> **Extracted entries**
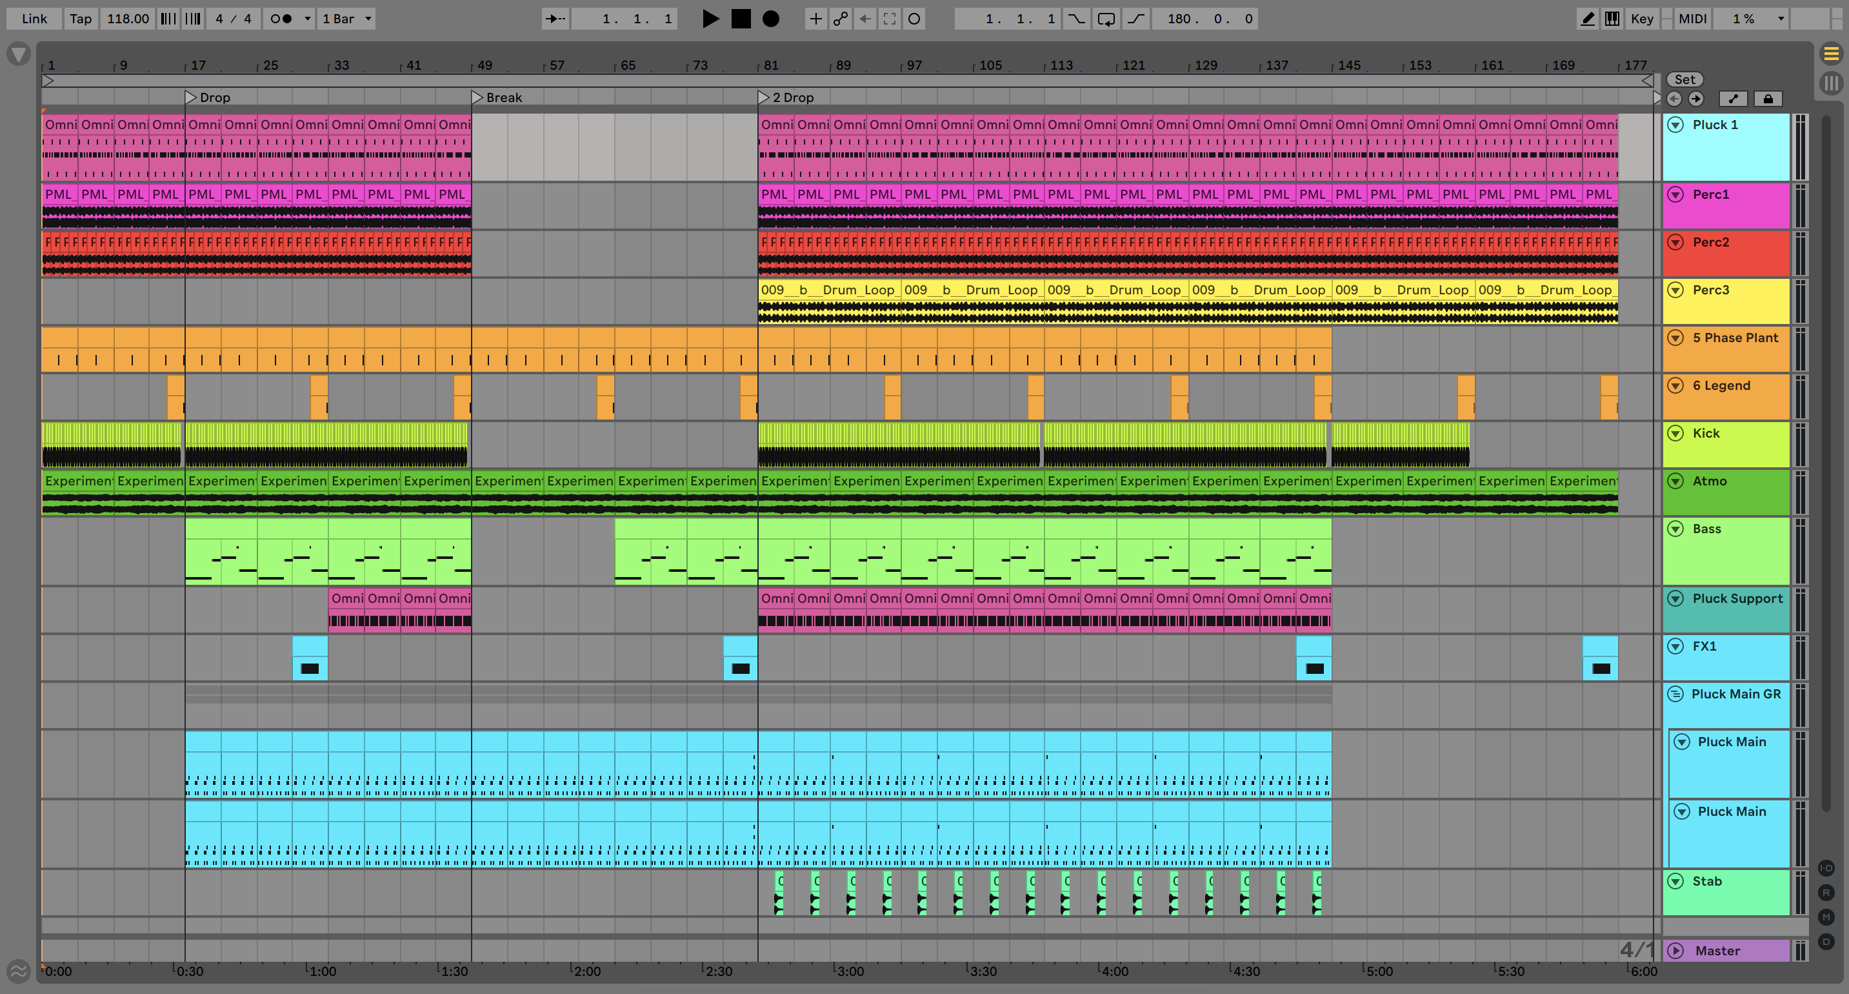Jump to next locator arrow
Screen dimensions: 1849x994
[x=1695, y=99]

---

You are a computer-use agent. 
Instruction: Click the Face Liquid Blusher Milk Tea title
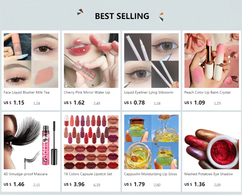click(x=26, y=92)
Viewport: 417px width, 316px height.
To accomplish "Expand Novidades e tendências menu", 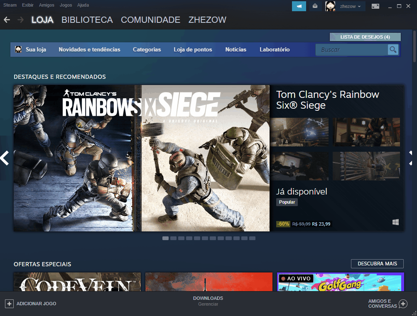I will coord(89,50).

> **Objective**
Rewrite the entries between the lines holding "Jump to next locator arrow" and "[x=1695, y=99]", inclusive, with "Screen dimensions" renamed to "Display size" and all else unchanged. Leave out the pictures.

> **Response below**
Jump to next locator arrow
Display size: 1849x994
[x=1695, y=99]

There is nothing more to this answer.